OCF Cron Symlink Resource Agent

Symlinks are easy in Corosync/HA. However, when coupled with Cron it gets to be a bit of a pain. A list of problems needing to be addressed:

1. Normal server startup has Cron starting before Corosync which means that if /var/spool/cron is missing then Cron will create it. This is not a bad thing, just not optimal for us if we are wanting to link to a NFS share with all the cron jobs that need to be made available on all the HA nodes. The OCF Symlink resource will error out until you delete the directory and once the symlink is made you have to restart Cron to get all working. Kind of defeats the purpose of headache free HA. ;)

2. Cron really does need to be running on all nodes in the cluster if only for log rotation.

3. One could do the standard symlink RA with a crond RA and set the order of start and grouping. However, you would then need a second clone group to ensure cron is running. Unfortunately this does not work due to race conditions.

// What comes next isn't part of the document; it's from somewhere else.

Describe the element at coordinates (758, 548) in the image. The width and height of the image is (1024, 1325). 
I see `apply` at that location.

By modifying the original Symlink RA script I was able to get a very nice Cron Symlink RA that works perfectly for me. A standard symlink would look like this:

primitive cronlinked ocf:heartbeat:symlink \
	params link="/var/spool/cron" target="/mnt/imports/nvwh2.bluedotmedia.de/var/spool/cron" \
	op monitor interval="15" timeout="15" on-fail="ignore" \
	meta target-role="Started"

As you can see you have to set on-fail to “ignore” otherwise it will just failover due to the directory that Cron created when it started. However, here is the new Cron Symlink with the new cronlink RA:

primitive cronlinked ocf:itadmins:cronlink \
	params link="/etc/cron.d/cronscript /var/spool/cron" target="/mnt/nfsshare/etc/cron.d/cronscript /mnt/nfsshare/var/spool/cron" croninit="/usr/sbin/service cron restart" \
	meta target-role="Started" \
	op monitor interval="15" timeout="15" on-fail="restart"

Exactly as before except now you can tell corosync how to restart Cron once the link has been created and do not have to set the resource to be “ignored” on failure. Also you can set multiple link pairs (space seperated) and works perfectly if wanting certain jobs running on certain nodes in the cluster unless, of course, a fail-over ensues.

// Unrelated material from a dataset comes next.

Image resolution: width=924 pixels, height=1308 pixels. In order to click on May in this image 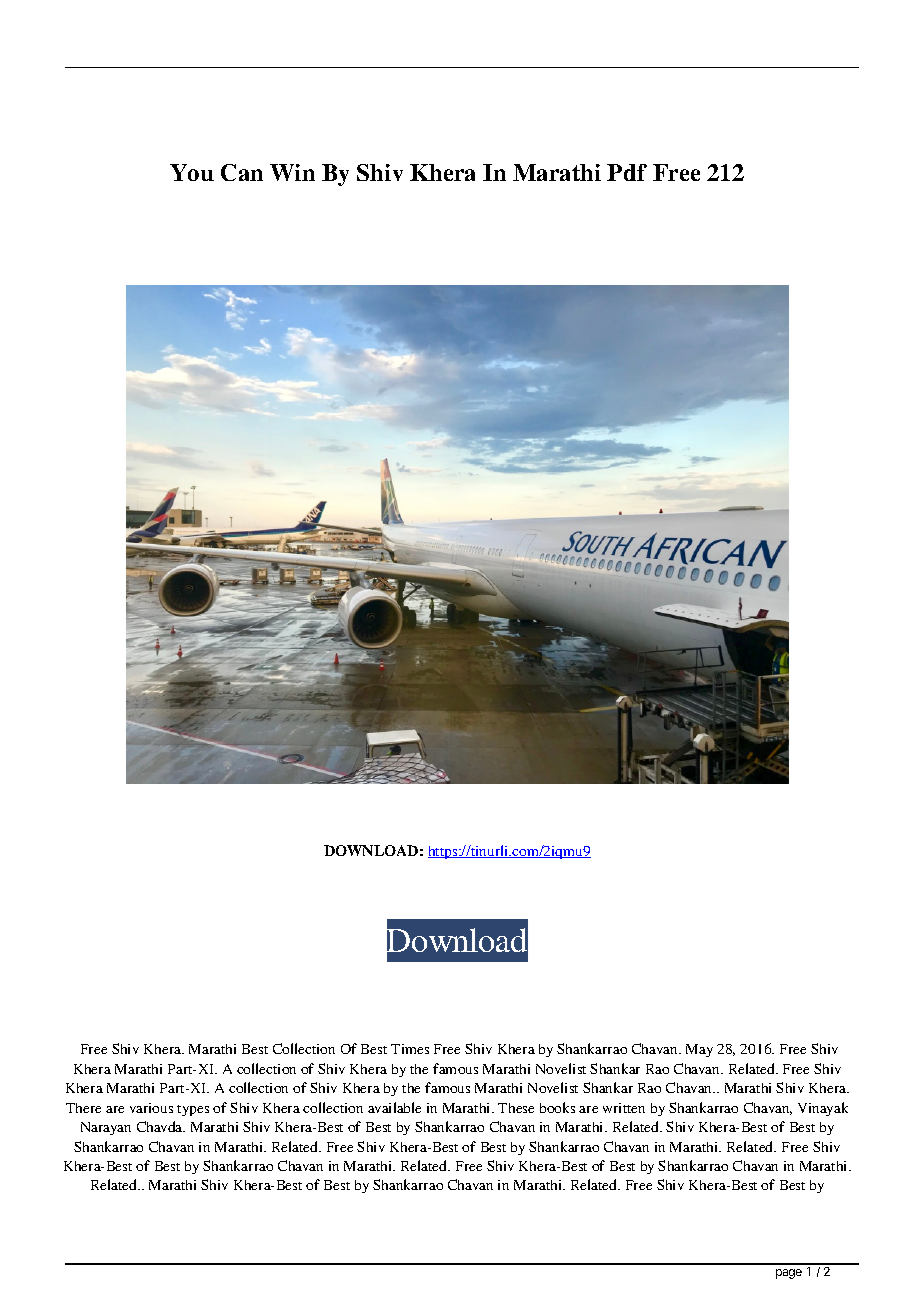, I will do `click(699, 1050)`.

In the newest version I have had to move to Bash due to the use of arrays and it will now fail on the first error it encounters during monitoring. I have had no issues with this but if you have any let me know.

#!/bin/bash
#
#
#   An OCF RA that manages symlinks for Cron
#
# Copyright (c) 2011 Dominik Klein
# Modified by Charles Williams 2012 - 2015
#
# This program is free software; you can redistribute it and/or modify
# it under the terms of version 2 of the GNU General Public License as
# published by the Free Software Foundation.
#
# This program is distributed in the hope that it would be useful, but
# WITHOUT ANY WARRANTY; without even the implied warranty of
# MERCHANTABILITY or FITNESS FOR A PARTICULAR PURPOSE.
#
# Further, this software is distributed without any warranty that it is
# free of the rightful claim of any third person regarding infringement
# or the like.  Any license provided herein, whether implied or
# otherwise, applies only to this software file.  Patent licenses, if
# any, provided herein do not apply to combinations of this program with
# other software, or any other product whatsoever.
#
# You should have received a copy of the GNU General Public License
# along with this program; if not, write the Free Software Foundation,
# Inc., 59 Temple Place - Suite 330, Boston MA 02111-1307, USA.
#

#######################################################################
# Initialization:

: ${OCF_FUNCTIONS_DIR=${OCF_ROOT}/lib/heartbeat}
. ${OCF_FUNCTIONS_DIR}/ocf-shellfuncs

#######################################################################

meta_data() {
        cat <<END
<?xml version="1.0"?>
<!DOCTYPE resource-agent SYSTEM "ra-api-1.dtd">
<resource-agent name="cronlink">
<version>1.8</version>

<longdesc lang="en">
This resource agent that manages a symbolic link (symlink) for Cron.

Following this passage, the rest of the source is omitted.